Tate died eight days after the fire at age 28 due to his burns. The two were among five Valley Stream firefighters in the department’s history who were killed in the line of duty.
Living with the pain
The 12 other firefighters who were in the building when the ceiling collapsed suffered injuries that still affect many of them today.
Brian Ferrucci, a 50-year member of Rescue Company No. 1, said he suffered second- and third-degree burns to the back of his head, his right ear and his right hand. During the incident, his right glove came off, and his hand caught fire. When he was pulled out of the rubble after the roof collapse, other firefighters used their hose to stop him from burning alive.
“That was one of the scariest experiences of my life,” he said. “I didn’t think I would make it out of the hospital.”
Although Ferrucci had to endure four months of physical therapy to heal after the fire, he said, the hardest part about the temple fire was dealing with the death of his two school friends: Moran and Tate.

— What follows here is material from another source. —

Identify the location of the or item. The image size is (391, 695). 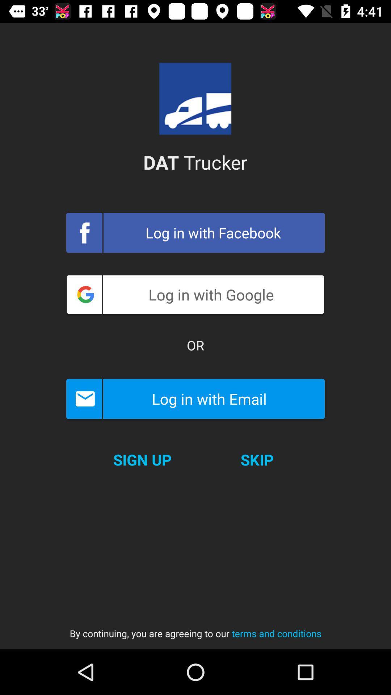
(195, 345).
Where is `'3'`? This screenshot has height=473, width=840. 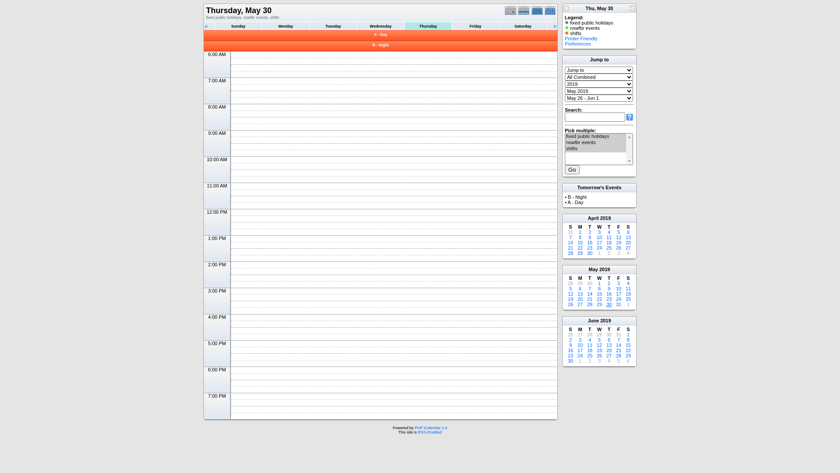
'3' is located at coordinates (599, 361).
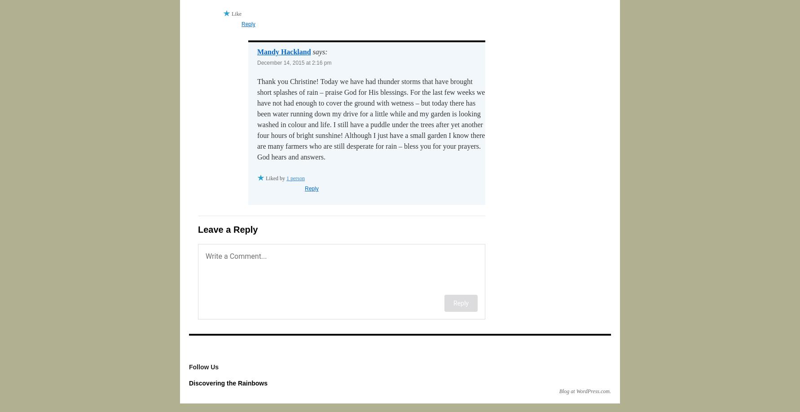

“While I was in the hospital, I couldn’t even get out in time to attend their funerals,” Ferrucci said. “Moran and Tate were two great guys ... This was one of the biggest tragedies in Valley Stream Fire Department history.”
The death of Moran and Tate came as a shock to many in fire departments across Nassau County.
According to 54-year firefighter and former chief Ron Garofalo, also from Rescue Company, ever since the temple fire, departments across the county have developed new ways to protect those in the fire services.
At the time of the temple fire, rubber gloves were used to help protect firefighters’ hands. When the rubber was exposed to heat, however, it would become sticky, making it harder to hold items and perform rescues during a fire. Now, departments use special fire retardant materials for their gloves, Garofalo said.
Additionally, the boots the firefighters used proved inadequate during the temple fire. They only reached up to their knees, Garofalo said, and were too low to protect a firefighter’s legs. Now fire departments use boots that reach up to firefighters’ thighs.
Area departments have also incorporated fire retardant hoods into their gear, which help protect the face and ears during rescues.
“So many injuries in the temple fire could have been prevented if we had those things,” Garofalo said.
To address the chaos that ensued after the temple roof collapsed, fire departments in Nassau County adopted a standard identification tag system that requires all firefighters to hand in a name tag before entering a burning building. Prior to the temple fire, there was no way of knowing how many and which firefighters had entered a building.
For Garofalo, the hardest part about the immediate aftermath of the temple fire, he said, were those critical moments after the collapse, worrying if everyone had gotten out. The biggest long-term effect, though, was dealing with the death of his lieutenant, Tate.
“Tate was a smart man, who was very knowledgeable about fires . . . He was the type of person who would give you the shirt off his back,” Garofalo said with emotion in his voice. “This was one of the worst fires that I’ve ever seen and the deaths really affected me.”
After the memorial service on Sunday, attendedees celebrated a Mass at Holy Name of Mary Church where Mayor Ed Fare made a speech to honor Tate and Moran.
Fare joined the Fire Department the year after the blaze. He views the fire as not just a tragedy, but as a lesson that should never be forgotten.
“The sacrifices — mental, physical and emotional — made by everyone that day were not made in vain, [because] critical life-saving lessons were learned from that awful scene,” he said. “Advances in firefighting have become part of new protocols . . . We can honor their memories by ensuring the safety of future generations of firefighters.”